UPGRADING FROM PREVIOUS VERSIONS

For the most part, mailing lists upgrade themselves with the new
versions.  However, there are some changes in the filesystem that need
to be taken care of separately.  Upgrading takes care of this for you.
If you still have problems upgrading after running this, or want to
integrate mbox archives into the Pipermail archiving, read on.

There are two ways to do the upgrade.  First, from the source
directory, you can run "make update".  This assumes that you have
configured and installed Mailman, as the first thing it does is change
to the installed directory (i.e. $prefix).  "make update" creates a
file named "update.log" in the top level of the source distribution.
If the script that updates the Mailman filesystem encounters something
that is not resolvable, it will log info about this to "update.log".
This might be worth checking.

You can also just change to the installation directory (i.e. $prefix)
and run bin/update.  This is the same as above except that the
update.log file is not generated.

WHAT UPGRADING DOES

Below is an annotated listing of the things that "make update" does.
Hopefully, this will help resolve any problems you are having.

We update this procedure for each Mailman release, so it can't hurt to 
run "make update" each time you upgrade.

- To upgrade to 1.0b10, you will need to copy templates/options.html
  to lists/<listname>/options.html for each mailing list you have.
  However, if you have edited the options.html file, say from the Web
  interface, you will have to merge these changes in manually.

- The upgrade to 1.0b7 included the removal of Mailman/smtplib.py{,c}
  since Mailman now uses the default Python 1.5.2 version of smtplib.

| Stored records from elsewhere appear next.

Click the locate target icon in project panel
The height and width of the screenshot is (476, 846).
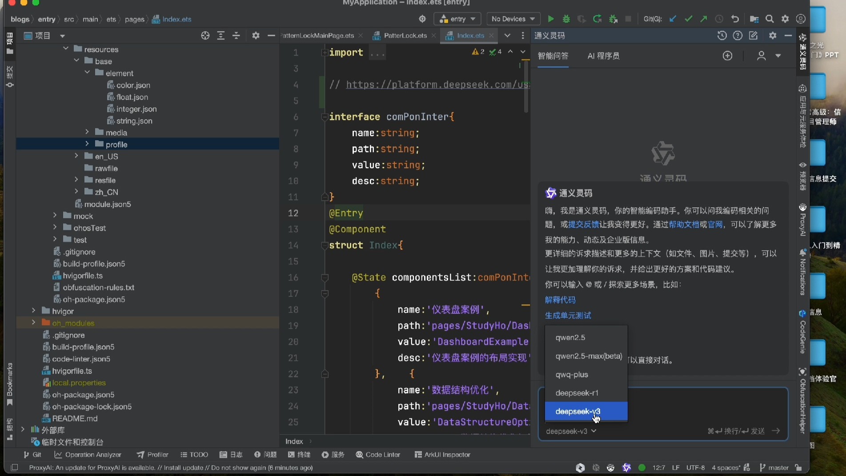205,36
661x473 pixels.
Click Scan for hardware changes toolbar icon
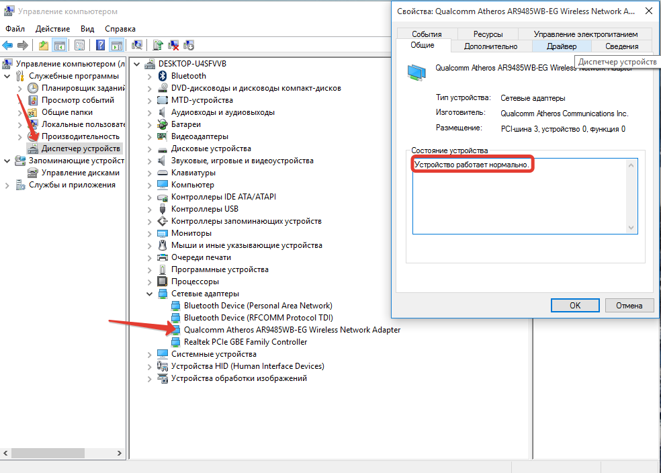click(x=137, y=46)
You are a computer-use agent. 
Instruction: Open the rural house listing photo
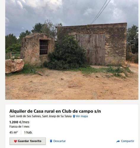72,50
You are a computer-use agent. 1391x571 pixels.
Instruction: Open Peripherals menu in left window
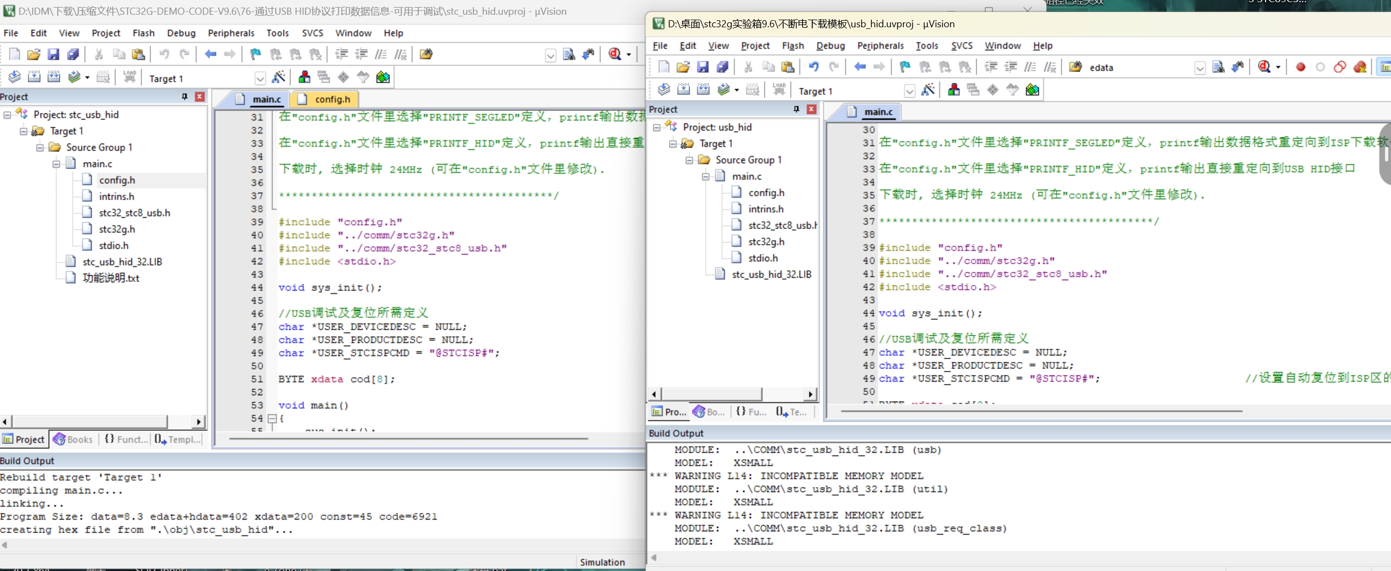tap(231, 33)
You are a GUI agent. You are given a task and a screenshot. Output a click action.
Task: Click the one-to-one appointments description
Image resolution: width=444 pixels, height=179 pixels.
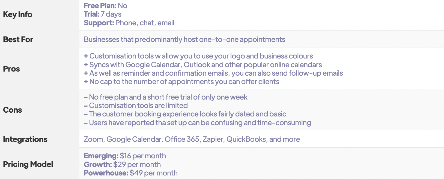[184, 39]
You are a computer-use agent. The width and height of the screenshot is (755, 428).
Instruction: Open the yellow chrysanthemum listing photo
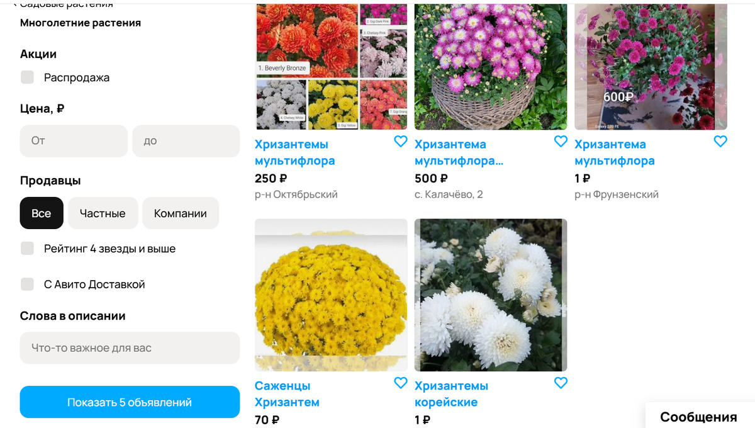[330, 295]
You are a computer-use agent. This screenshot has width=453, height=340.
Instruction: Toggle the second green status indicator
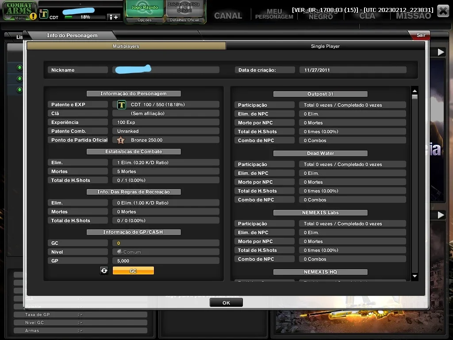[x=19, y=79]
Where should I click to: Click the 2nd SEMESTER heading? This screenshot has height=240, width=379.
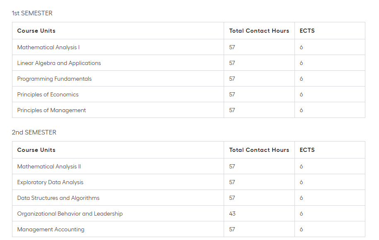pos(34,132)
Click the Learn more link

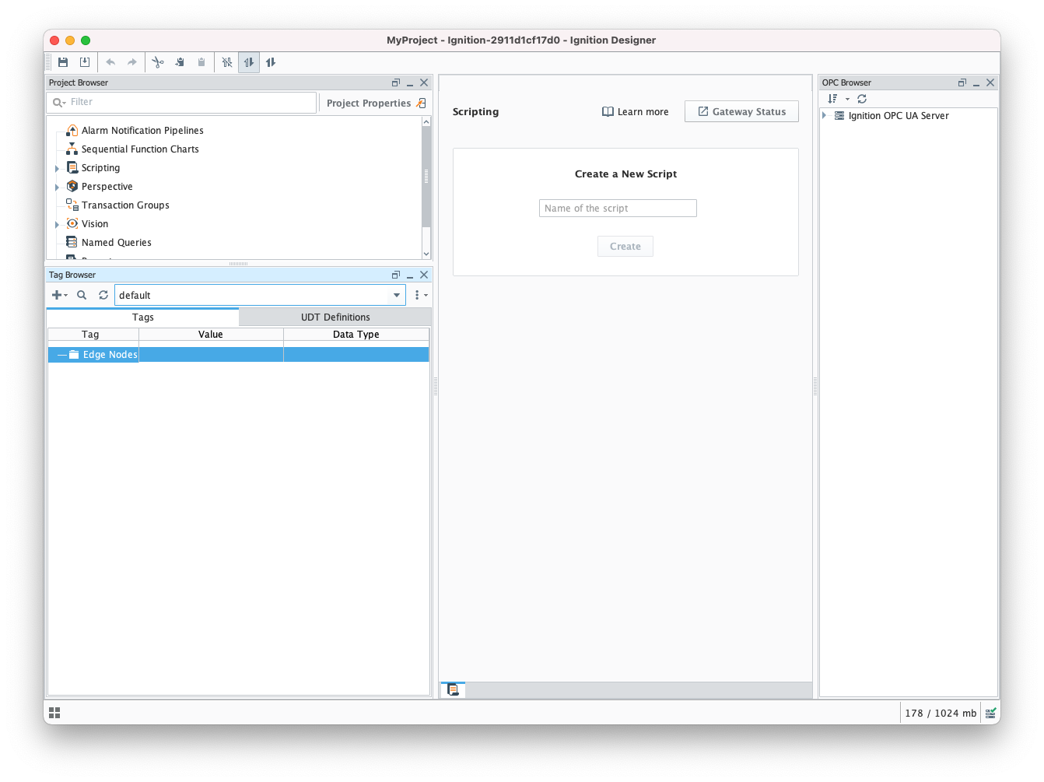click(636, 111)
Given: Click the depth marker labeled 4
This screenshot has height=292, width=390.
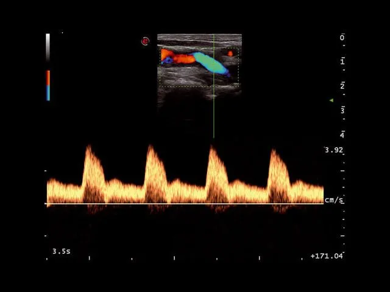Looking at the screenshot, I should pos(342,135).
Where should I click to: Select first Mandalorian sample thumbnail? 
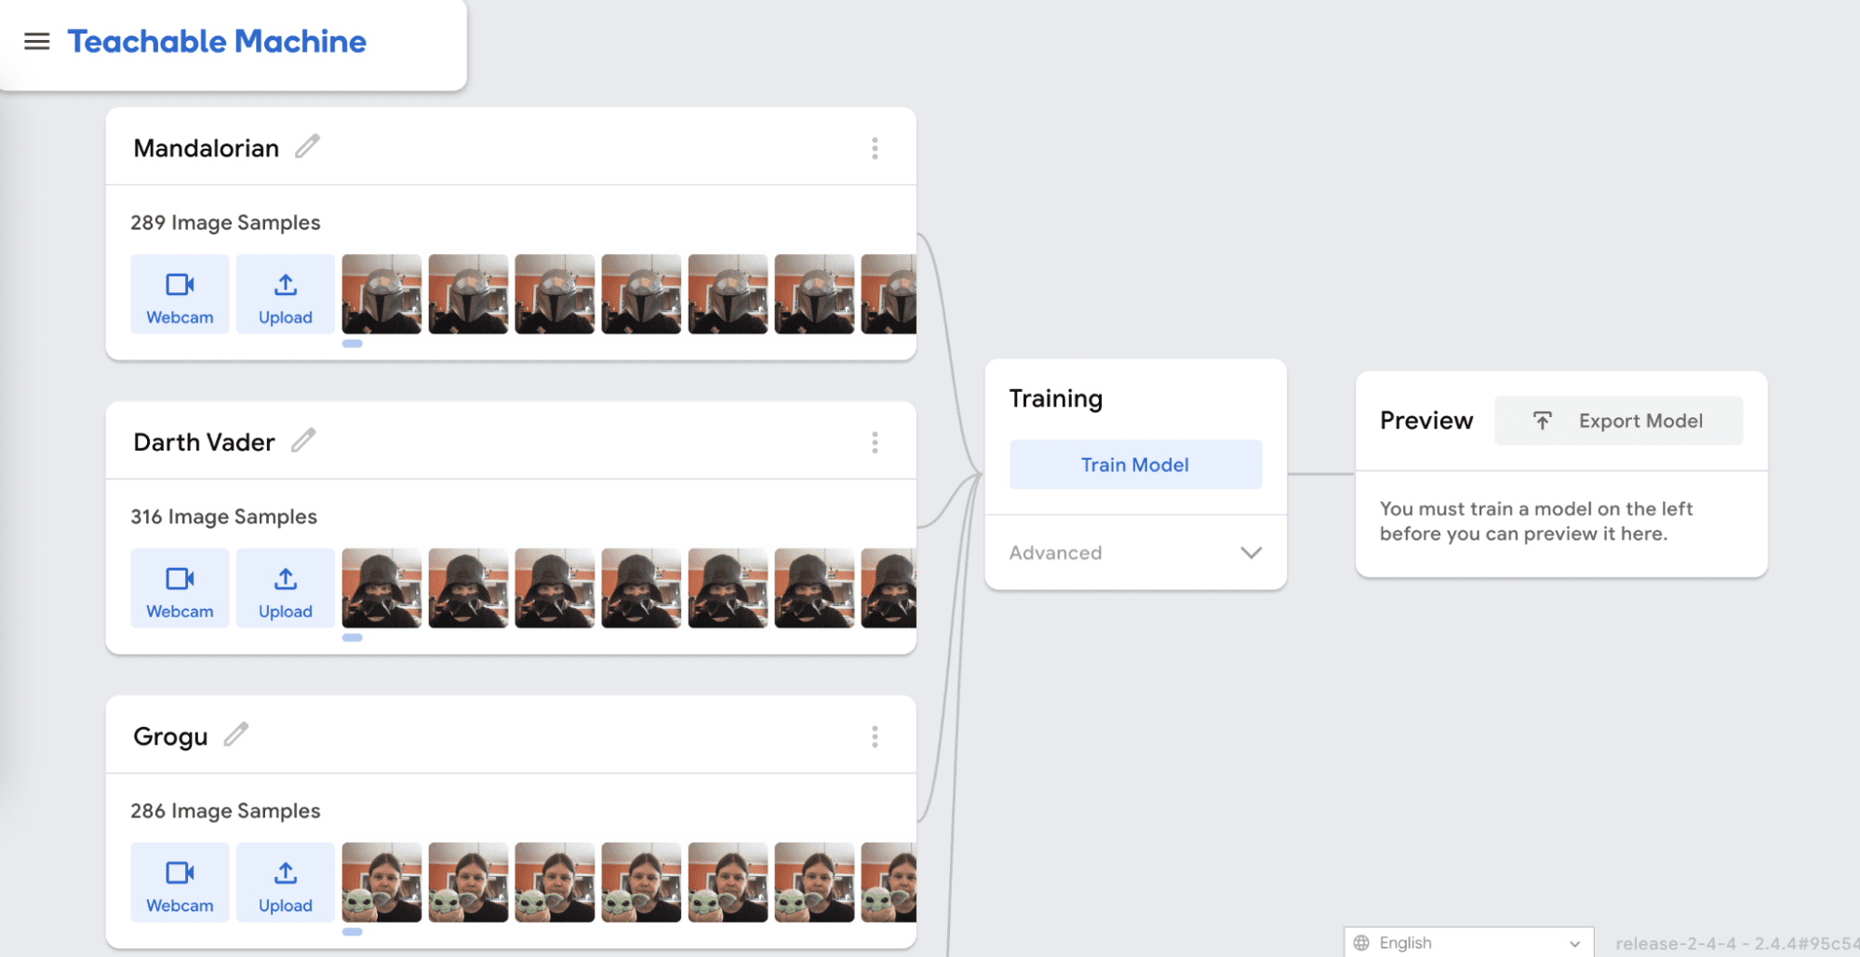pyautogui.click(x=381, y=294)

- Archiving files are moved around as part of integrating Pipermail
  into Mailman, as of 1.0b6.  In particular,

  1) if a list has only a private mbox archive
  $prefix/archives/private/<listname> is moved to 
  $prefix/archives/private/<listname>.mbox/<listname> 

  2) if a list has only a public mbox archive
  $prefix/archives/public/<listname> is moved to
  $prefix/archives/private/<listname>.mbox/<listname>

  and a symlink is made that points
  $prefix/archives/public/<listname>.mbox to
  $prefix/archives/private/<listname>.mbox/<listname>

  3) if a list has both private and public mbox archives, 
  make update picks one of the above 2 configurations based on whether
  or not the list currently is archived publicly.  It then renames the  
  other mbox to mbox.preb6.

  4) if a list used recent CVS sources, where archives were placed in
  $prefix/public_html/archives, then these are moved to
  $prefix/archives/private/<listname> and a symlink is made from
  $prefix/archives/public/<listname> to that spot if the list's
  archives are public.  Also, a permissions-related security problem
  is removed.

  To integrate mbox archives of old lists, log in as user `mailman'
  and run $prefix/bin/arch <listname> <path-to-mbox-archive>.

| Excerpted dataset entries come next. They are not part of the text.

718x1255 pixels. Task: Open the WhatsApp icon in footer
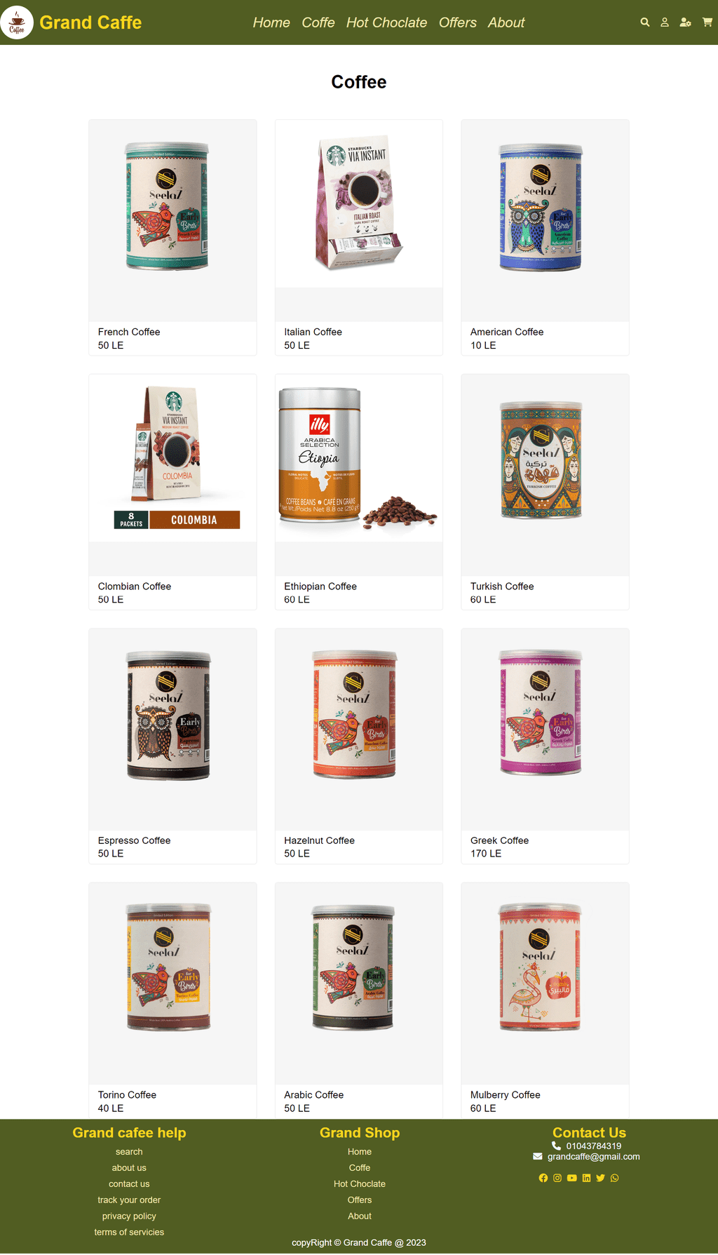(615, 1179)
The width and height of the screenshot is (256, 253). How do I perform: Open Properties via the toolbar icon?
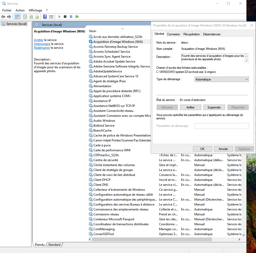(25, 17)
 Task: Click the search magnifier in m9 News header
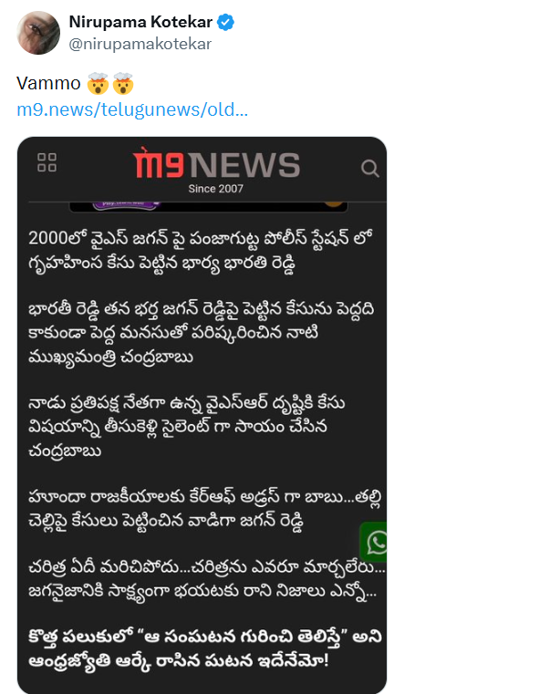pos(370,168)
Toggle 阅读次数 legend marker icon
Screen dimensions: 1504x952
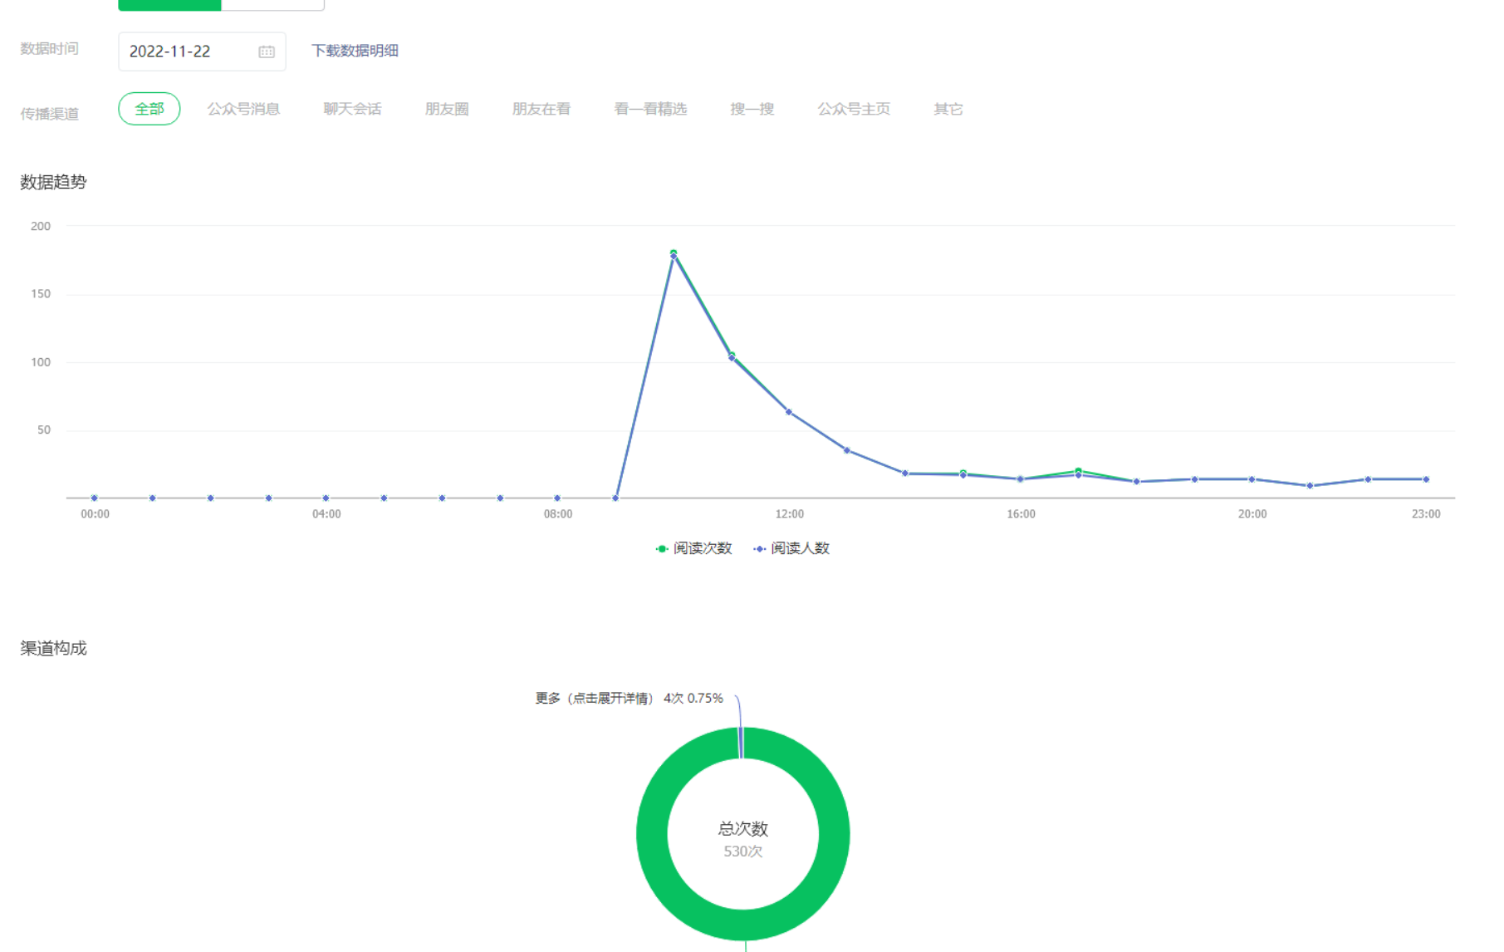coord(661,549)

  Also, by default, beta6 does both mbox and html based archiving, but
  you can configure Mailman to do one, both, or neither.  Please see
  $prefix/Mailman/Defaults.py for details.

  There was a short period of time when the CVS sources archiving code
  was not organized into its own package.  The pickled articles in the
  archives that were placed into archives during this period stored
  the path to the module HyperArch, but that module has moved.  You
  can quick fix this by running

  ln -s $prefix/Mailman/Archiver/HyperArch.py \
          $prefix/Mailman/HyperArch.py  
  
- If upgrading from version 1.0b4 or earlier, "make update" moves
  list-specific templates.  For each list,
  $prefix/templates/<listname>/* is moved to $prefix/lists/<listname>.
  Please reference the generic templates in $prefix/templates to see
  if any variables have changed (There shouldn't be many, only
  options.html was updated from b5 to b6).

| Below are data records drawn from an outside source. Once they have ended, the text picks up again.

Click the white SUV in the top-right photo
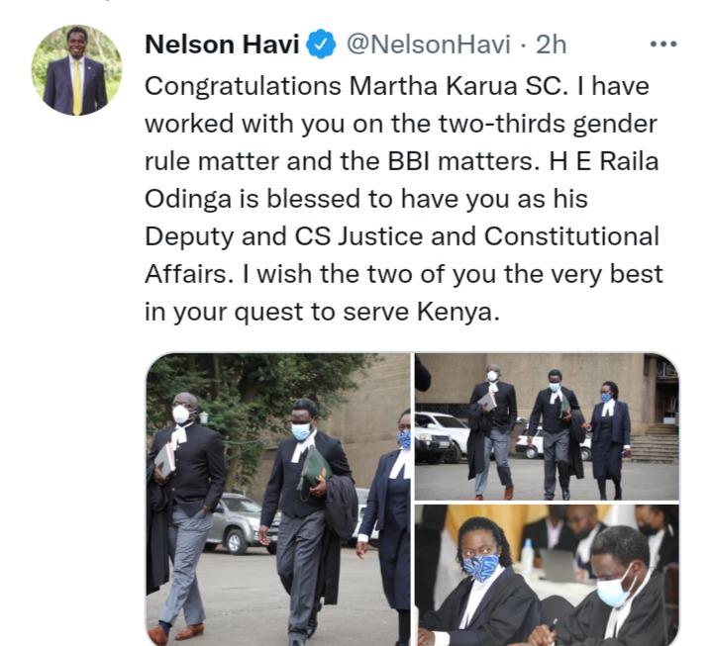 [442, 435]
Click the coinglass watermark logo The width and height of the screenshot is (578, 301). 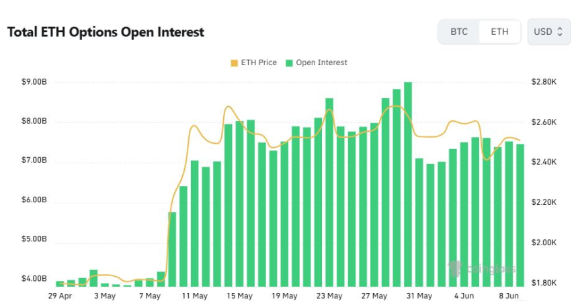pyautogui.click(x=482, y=269)
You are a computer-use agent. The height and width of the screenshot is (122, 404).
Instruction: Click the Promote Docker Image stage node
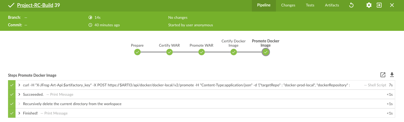(x=266, y=52)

  For really old versions of Mailman, you may not even have <listname> 
  subdirectories in $prefix/templates!  In this case you will need to
  manually copy some files into your new list directories.  Here's an
  example shell command that will do the trick:

  cp templates/{archives,handle_opts,listinfo,roster,subscribe}.html lists/<listname>

- Some modules that existed in previous versions, but that have been
  replaced with newer (differently named) modules, are removed.